(Entries provided Opens)
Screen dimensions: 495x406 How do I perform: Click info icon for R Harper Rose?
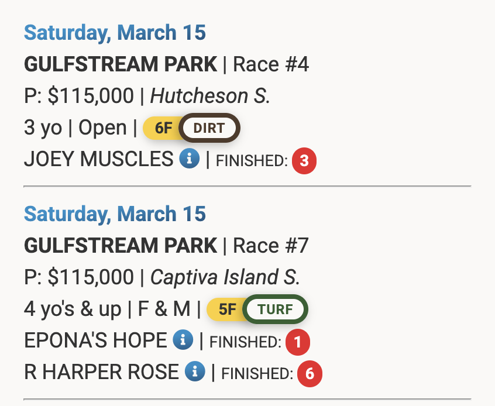tap(195, 371)
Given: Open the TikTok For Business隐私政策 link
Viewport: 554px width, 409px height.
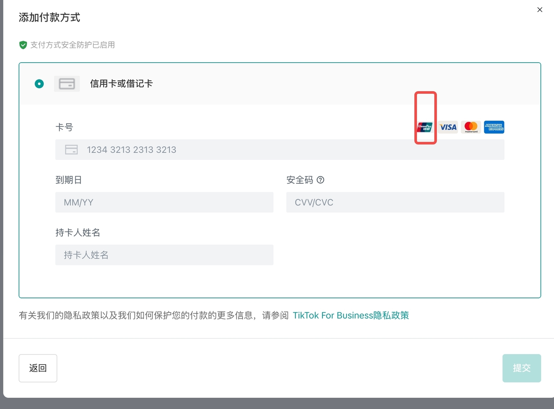Looking at the screenshot, I should [351, 316].
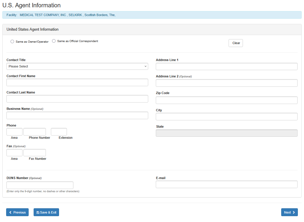304x222 pixels.
Task: Click the Phone Number input field
Action: [x=34, y=132]
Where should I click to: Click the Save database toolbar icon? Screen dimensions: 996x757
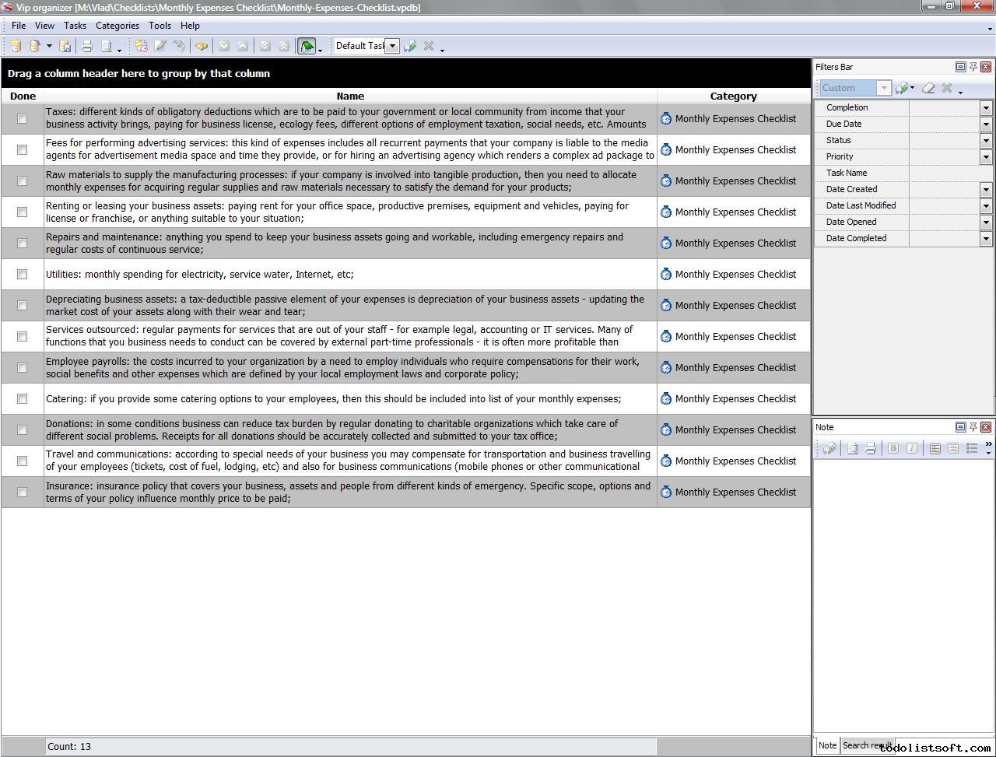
(Entries provided Closes)
Problem details> Leaving every image behind, repeat the data in full and exactly.

Result>
Screen dimensions: 495x406 How do I perform: Click info icon for R Harper Rose?
tap(195, 371)
Given: Open the TikTok For Business隐私政策 link
Viewport: 554px width, 409px height.
Looking at the screenshot, I should [351, 316].
304x222 pixels.
Task: Click the Phone Number input field
Action: [x=34, y=132]
Where should I click to: Click the Save database toolbar icon? Screen dimensions: 996x757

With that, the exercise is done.